At market open, shares of Pick n Pay, South Africa's second-biggest supermarket chain, fell 5% to R49.63, as it also warned on additional cost pressures.
The company launched an investment plan earlier last year to better target its stores by customer incomes, modernise their look, and add more shops.
That plan, plus a substantial increase in power cuts, disrupted South African sales as like-for-like sales grew by just 2% in the 17 weeks ended 25 December, with selling price inflation of 10%, it said. Overall sales grew 6.1%. Over 10 months ended 25 December, group sales increased by 9.3%.
"The group has more recently had to contend with a significantly more difficult trading environment, with unprecedented load shedding and a further downturn in the economy," the retailer said.

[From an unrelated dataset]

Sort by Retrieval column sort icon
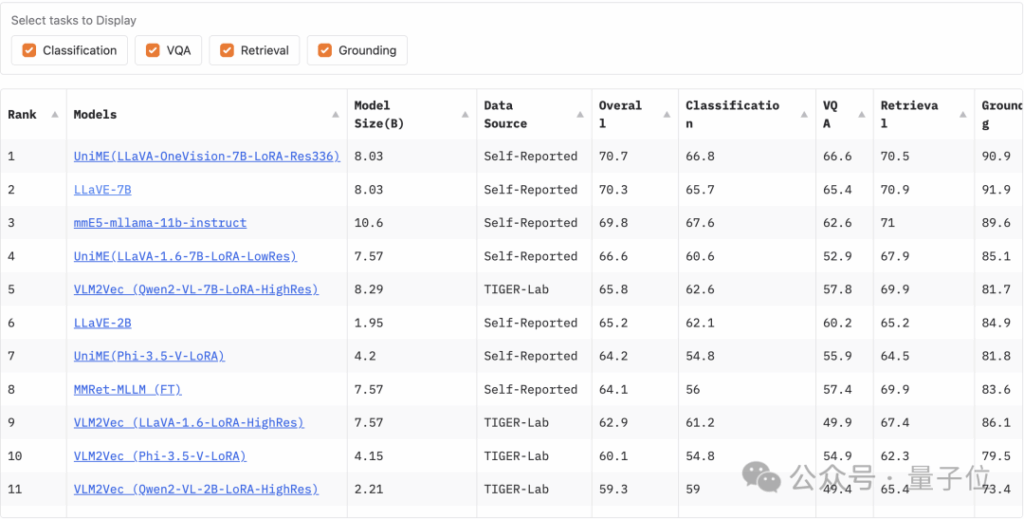1024x519 pixels. click(962, 115)
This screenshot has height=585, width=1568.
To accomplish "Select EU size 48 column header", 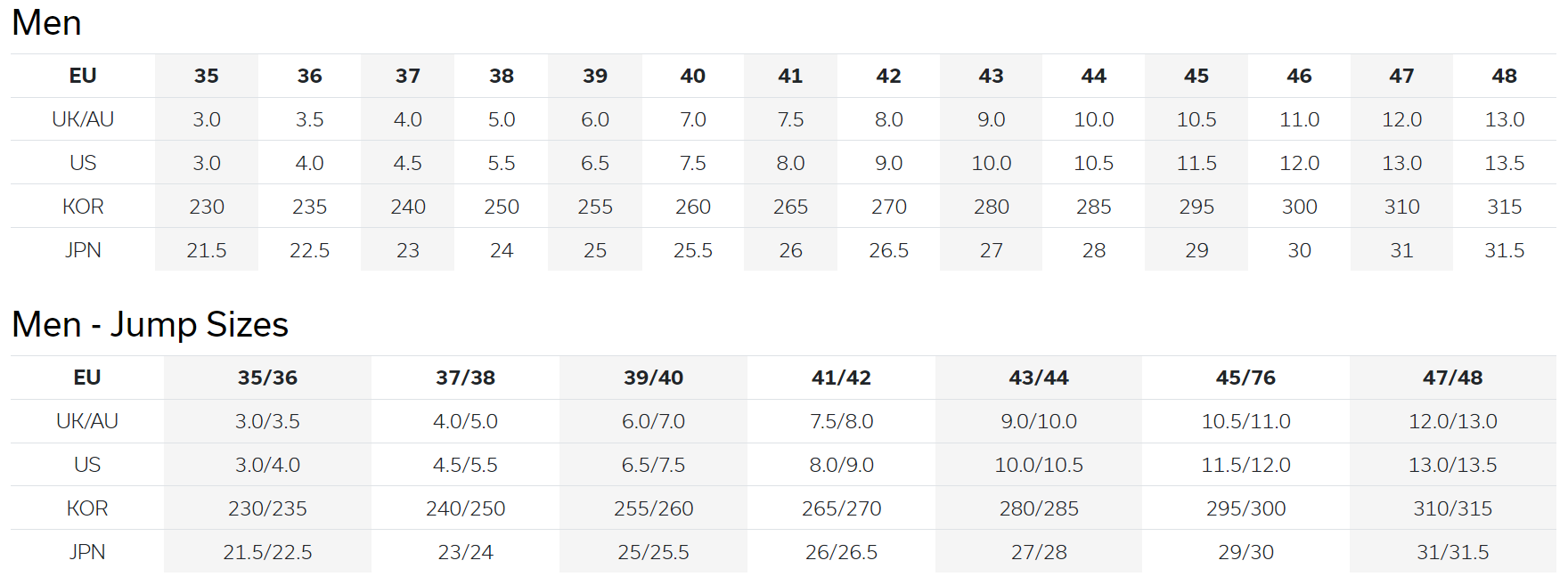I will (1504, 76).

"Inevitably, load shedding has disrupted customers, with some impact on turnover. Of greater consequence, however, are the substantial unplanned costs incurred in running localised power generation for stores."
Pick n Pay said it spent an additional R346m year-on-year on diesel to run generators in the first 10 months of its financial year and is currently on a run rate of approximately R60m per month.
The group previously guided the market to expect broadly flat annual earnings and said in October that external headwinds, including power cuts, would have an additional impact on its results, which it will announce in May.
"There has been a further escalation in load shedding since then, resulting in the additional cost pressure," it said.
Its bigger rival Shoprite reported a 16.8% jump in half-year sales.